-- Start LISTED ENTRIES --

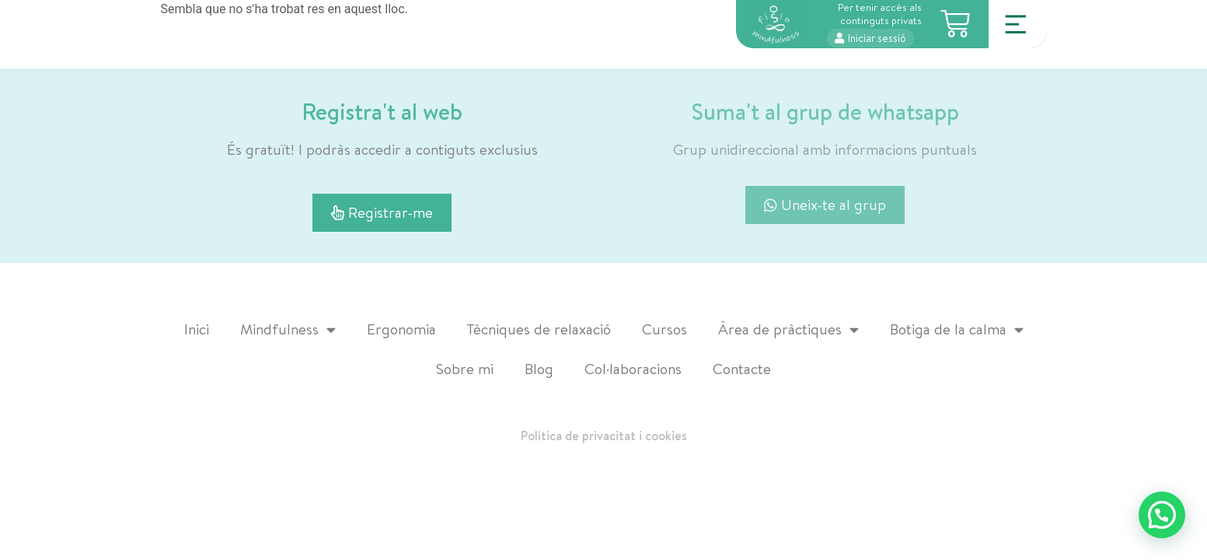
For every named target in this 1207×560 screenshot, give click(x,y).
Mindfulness (288, 329)
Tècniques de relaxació (539, 329)
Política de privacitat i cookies (604, 435)
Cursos (664, 329)
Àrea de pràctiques (788, 329)
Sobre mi (465, 369)
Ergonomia (401, 329)
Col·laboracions (633, 369)
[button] (1162, 515)
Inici (196, 329)
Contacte (742, 369)
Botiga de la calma (957, 329)
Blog (539, 369)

-- End LISTED ENTRIES --

- AIM OF THE EXERCISE
Can you copy every line word for word, from the line containing "Cursos (664, 329)" through the last of the entries, with both of those lines included?

- EXERCISE SOLUTION
Cursos (664, 329)
Àrea de pràctiques (788, 329)
Sobre mi (465, 369)
Ergonomia (401, 329)
Col·laboracions (633, 369)
[button] (1162, 515)
Inici (196, 329)
Contacte (742, 369)
Botiga de la calma (957, 329)
Blog (539, 369)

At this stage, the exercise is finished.